ISSUE:	Metrics graphs can show spikes, drops, gaps or missing data during upgrade to 6.1
Platforms affected:	All
Triggering condition:	Upgrade to 6.1
Details:	It is expected to see this behavior in metrics graphs in the ActiveScale GUI. These graphs will return to normal at the end of the upgrade.
Customer impact:	Distorted or incomplete metric graphs during upgrade
Rate of occurrence:	High - Always during upgrade to 6.1
Workaround:	No action required as long as the system is upgrading. Contact Quantum Support if the metrics graphs don’t return to normal after upgrade.

ISSUE:	External Prometheus and Grafana show incomplete metrics after upgrade to 6.1
Platforms affected:	All
Triggering condition:	Upgrade to 6.1 of a scaled out deployment. Customer uses external Prometheus and Grafana to collect and view ActiveScale metrics.
Details:	It is expected that upgrading scaled out deployments to 6.1 will cause metrics that are being scraped directly from ActiveScale to be incomplete. Visual impact includes graphs suddenly dropping or spiking, and dashboards suddenly displaying less metrics. Historical metrics are not impacted, only newly collected metrics. A change in configuration of the external Prometheus and/or Grafana is required, otherwise the graphs won’t recover.
Customer impact:	Newly collected ActiveScale metrics by an external Prometheus are incomplete and seem incorrect/incomplete after upgrade.
Rate of occurrence:	Always if triggering conditions are met.
Workaround:	Contact Quantum Support to update the configuration of the external Prometheus and Grafana.
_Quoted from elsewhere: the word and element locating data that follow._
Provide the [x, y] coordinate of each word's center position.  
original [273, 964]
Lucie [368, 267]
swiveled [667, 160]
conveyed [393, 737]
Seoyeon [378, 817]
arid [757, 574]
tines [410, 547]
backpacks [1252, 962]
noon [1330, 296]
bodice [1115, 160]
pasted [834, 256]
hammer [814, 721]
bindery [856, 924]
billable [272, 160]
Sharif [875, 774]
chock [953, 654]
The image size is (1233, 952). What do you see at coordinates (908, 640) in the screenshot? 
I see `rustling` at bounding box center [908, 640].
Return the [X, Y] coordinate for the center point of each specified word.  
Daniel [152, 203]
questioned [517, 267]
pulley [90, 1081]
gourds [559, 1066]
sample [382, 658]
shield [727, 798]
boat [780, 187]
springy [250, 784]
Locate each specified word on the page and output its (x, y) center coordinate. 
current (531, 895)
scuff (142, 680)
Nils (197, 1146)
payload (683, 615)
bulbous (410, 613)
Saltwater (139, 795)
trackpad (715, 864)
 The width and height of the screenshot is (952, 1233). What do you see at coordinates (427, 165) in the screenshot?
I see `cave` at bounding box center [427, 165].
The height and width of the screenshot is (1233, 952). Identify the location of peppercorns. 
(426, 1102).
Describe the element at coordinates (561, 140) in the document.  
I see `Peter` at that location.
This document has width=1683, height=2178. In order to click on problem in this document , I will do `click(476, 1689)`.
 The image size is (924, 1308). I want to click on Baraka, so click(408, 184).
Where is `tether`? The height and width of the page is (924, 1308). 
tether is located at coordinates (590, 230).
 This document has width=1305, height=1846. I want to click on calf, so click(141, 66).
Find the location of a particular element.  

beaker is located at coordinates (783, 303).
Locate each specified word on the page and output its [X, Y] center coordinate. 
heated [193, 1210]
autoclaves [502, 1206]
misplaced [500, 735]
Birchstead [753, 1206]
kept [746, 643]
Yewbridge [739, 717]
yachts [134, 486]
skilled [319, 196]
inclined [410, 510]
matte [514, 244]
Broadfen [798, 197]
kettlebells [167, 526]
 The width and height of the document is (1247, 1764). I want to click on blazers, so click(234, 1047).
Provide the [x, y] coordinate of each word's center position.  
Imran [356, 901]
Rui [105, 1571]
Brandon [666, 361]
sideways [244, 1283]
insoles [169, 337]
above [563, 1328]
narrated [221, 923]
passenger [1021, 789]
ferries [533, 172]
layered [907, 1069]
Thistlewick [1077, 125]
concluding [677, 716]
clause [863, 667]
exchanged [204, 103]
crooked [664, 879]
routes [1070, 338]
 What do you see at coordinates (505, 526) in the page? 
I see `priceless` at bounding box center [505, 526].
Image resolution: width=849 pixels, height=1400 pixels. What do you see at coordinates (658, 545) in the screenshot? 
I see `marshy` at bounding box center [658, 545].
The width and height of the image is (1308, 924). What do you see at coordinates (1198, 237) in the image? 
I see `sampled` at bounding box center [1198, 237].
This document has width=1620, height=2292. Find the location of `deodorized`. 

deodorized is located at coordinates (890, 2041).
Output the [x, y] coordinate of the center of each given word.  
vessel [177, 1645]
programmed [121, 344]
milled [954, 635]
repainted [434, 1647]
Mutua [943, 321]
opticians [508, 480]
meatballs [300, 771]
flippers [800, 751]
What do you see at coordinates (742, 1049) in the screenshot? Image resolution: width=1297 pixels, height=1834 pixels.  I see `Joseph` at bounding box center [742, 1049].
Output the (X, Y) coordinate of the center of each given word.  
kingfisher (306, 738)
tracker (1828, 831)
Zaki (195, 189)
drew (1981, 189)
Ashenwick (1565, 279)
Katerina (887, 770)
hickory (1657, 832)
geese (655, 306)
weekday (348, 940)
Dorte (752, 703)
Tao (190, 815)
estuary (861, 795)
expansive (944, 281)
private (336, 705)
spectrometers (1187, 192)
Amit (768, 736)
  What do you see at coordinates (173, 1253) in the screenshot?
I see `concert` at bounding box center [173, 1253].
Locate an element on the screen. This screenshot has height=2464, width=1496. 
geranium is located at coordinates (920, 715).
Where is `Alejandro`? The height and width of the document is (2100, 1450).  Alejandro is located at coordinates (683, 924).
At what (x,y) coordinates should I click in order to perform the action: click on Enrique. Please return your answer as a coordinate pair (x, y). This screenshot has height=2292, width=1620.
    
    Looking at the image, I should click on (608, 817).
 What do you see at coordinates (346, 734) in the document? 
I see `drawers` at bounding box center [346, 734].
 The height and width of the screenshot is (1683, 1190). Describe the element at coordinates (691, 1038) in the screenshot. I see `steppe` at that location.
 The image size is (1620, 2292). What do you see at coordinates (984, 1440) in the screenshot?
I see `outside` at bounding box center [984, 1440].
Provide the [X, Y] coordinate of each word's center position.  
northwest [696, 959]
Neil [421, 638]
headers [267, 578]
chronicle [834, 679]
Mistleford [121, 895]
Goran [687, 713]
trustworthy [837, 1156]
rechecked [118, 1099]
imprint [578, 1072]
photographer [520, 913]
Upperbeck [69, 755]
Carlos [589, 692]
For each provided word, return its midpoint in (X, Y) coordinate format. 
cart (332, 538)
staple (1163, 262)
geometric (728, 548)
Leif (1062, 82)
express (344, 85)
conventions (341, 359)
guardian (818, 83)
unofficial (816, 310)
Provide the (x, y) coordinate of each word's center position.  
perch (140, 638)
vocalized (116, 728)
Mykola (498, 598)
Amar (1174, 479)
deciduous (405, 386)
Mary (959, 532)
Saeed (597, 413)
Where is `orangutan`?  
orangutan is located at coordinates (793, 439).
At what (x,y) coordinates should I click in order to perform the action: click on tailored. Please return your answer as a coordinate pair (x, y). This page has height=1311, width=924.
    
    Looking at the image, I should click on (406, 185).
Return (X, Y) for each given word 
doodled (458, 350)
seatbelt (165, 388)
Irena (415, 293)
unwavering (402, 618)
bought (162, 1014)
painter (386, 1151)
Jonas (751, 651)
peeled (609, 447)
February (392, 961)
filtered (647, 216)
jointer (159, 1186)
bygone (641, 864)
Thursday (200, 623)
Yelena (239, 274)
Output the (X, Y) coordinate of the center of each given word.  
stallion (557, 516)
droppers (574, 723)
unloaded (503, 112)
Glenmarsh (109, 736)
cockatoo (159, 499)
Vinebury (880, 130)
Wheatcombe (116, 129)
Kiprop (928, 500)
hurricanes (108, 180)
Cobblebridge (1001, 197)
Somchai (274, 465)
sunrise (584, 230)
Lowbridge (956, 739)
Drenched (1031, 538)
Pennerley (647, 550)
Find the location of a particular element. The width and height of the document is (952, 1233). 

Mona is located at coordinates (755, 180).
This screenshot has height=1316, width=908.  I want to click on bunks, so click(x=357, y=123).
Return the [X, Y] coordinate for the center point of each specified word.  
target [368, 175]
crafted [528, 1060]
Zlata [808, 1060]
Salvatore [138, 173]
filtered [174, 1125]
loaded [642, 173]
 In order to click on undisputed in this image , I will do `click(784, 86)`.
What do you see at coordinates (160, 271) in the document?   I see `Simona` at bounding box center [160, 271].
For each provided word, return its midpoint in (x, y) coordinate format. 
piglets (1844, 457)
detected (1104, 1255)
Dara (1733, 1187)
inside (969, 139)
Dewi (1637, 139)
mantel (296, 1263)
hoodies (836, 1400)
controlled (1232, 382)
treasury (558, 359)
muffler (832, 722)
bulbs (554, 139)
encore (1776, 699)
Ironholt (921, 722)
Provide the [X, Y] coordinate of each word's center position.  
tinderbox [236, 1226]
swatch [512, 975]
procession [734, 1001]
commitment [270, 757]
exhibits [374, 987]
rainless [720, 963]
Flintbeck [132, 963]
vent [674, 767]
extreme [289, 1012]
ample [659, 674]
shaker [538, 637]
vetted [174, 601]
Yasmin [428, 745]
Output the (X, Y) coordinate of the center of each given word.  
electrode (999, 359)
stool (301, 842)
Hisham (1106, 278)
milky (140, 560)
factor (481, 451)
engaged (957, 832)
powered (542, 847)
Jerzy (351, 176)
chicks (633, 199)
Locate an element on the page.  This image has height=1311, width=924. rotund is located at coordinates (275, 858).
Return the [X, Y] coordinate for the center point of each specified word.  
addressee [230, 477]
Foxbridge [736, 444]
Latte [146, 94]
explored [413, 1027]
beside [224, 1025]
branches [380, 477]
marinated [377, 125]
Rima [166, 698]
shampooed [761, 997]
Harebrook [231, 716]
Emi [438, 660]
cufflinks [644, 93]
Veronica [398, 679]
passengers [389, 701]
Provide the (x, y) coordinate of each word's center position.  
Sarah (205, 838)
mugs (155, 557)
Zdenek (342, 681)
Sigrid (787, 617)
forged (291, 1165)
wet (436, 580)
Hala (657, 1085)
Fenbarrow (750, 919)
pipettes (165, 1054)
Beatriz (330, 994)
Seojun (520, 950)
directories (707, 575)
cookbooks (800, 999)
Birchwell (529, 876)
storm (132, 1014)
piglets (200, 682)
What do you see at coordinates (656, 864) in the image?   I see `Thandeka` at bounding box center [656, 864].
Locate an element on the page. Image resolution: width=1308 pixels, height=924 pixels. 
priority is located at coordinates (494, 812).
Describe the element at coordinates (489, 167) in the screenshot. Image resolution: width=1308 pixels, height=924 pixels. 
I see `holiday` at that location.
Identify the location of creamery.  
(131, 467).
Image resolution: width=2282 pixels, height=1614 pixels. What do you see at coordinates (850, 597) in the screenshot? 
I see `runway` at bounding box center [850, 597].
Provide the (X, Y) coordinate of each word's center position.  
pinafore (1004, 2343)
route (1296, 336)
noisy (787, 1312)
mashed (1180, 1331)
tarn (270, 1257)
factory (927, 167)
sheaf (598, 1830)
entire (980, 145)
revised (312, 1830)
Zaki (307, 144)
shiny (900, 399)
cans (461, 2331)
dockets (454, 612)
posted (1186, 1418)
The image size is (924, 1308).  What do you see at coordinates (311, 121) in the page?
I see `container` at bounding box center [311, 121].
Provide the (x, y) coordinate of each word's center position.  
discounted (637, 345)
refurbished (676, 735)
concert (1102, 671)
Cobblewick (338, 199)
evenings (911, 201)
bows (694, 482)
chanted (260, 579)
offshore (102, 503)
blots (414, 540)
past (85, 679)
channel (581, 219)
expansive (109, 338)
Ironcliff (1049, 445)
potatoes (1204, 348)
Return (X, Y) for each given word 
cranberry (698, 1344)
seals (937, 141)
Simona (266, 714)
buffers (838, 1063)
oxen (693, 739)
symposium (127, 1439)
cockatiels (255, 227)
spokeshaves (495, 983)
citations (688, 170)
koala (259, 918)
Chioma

ISSUE:	After replacement of a failed IOM, disks can be and remain in status NOTCONFIGURED
Platforms affected:	X100/X200 or other systems with JBOD only
Triggering condition:	IOM failure and replacement
Details:	An IOM failure will cause all disks in the JBOD to become NOTFOUND. Disk safety can lower due to the high amount of missing disks. Once the IOM is replaced, all NOTFOUND disks will become NOTCONFIGURED.
Customer impact:	During IOM Failure DISK_NOTFOUND event will be seen. There could be a lower disk safety due to the high amount of missing disks. After IOM replacement: No datapath impact. No functional impact. But the customer will see DISK_NOT_CONFIGURED events for each disk, 4 hours after the IOM replacement.
Rate of occurrence:	Low
Workaround:	Contact Support

ISSUE:	Services (Arakoon, dss, scaler, and so on) might remain down after the system comes back online after a power failure.
Platforms affected:	All
Triggering condition:	The system is running a task that involves machine reconfiguration (such as a disk replacement or network reconfiguration) and at the same time a power failure happens.
Details:
Customer impact:	None, because services are still running on some nodes.
Rate of occurrence:	Low
Workaround:	Contact Support

ISSUE:	COREDUMPS_FOUND events with signature “/var/crash/kdump_lock: empty” during upgrade to AS 6.3.
Platforms affected:	All
Triggering condition:	Upgrade to 6.3
Details:	It is possible that you get emails for COREDUMPS_FOUND events that occurred during upgrade to 6.3. These events will also be visible in the ActiveScale GUI. The signature of the event is “/var/crash/kdump_lock: empty”. These events are not harmful and can be ignored when these occur during the upgrade
Customer impact:	Customer receives 1 or more COREDUMPS_FOUND events.
Rate of occurrence:	Only during upgrade. They might also not occur at all.
Workaround:	These events will gradually auto resolve as the upgrade progresses and maybe some time after the upgrade has finished. After a while these should not occur anymore.

Unified Data Access

ISSUE:	The mount command fails if you have exported the same top level directory twice.
Platforms affected:	All
Triggering condition:	You created multiple NFS exports of the same top level directory, with different permissions or access types.
Details:	None
Customer impact:	None
Rate of occurrence:	Varies
Workaround:	If you export the same top level directory more than once with different permissions, specify a unique --tag value for each export. To mount the export, use its tag without the leading slash rather than its export name.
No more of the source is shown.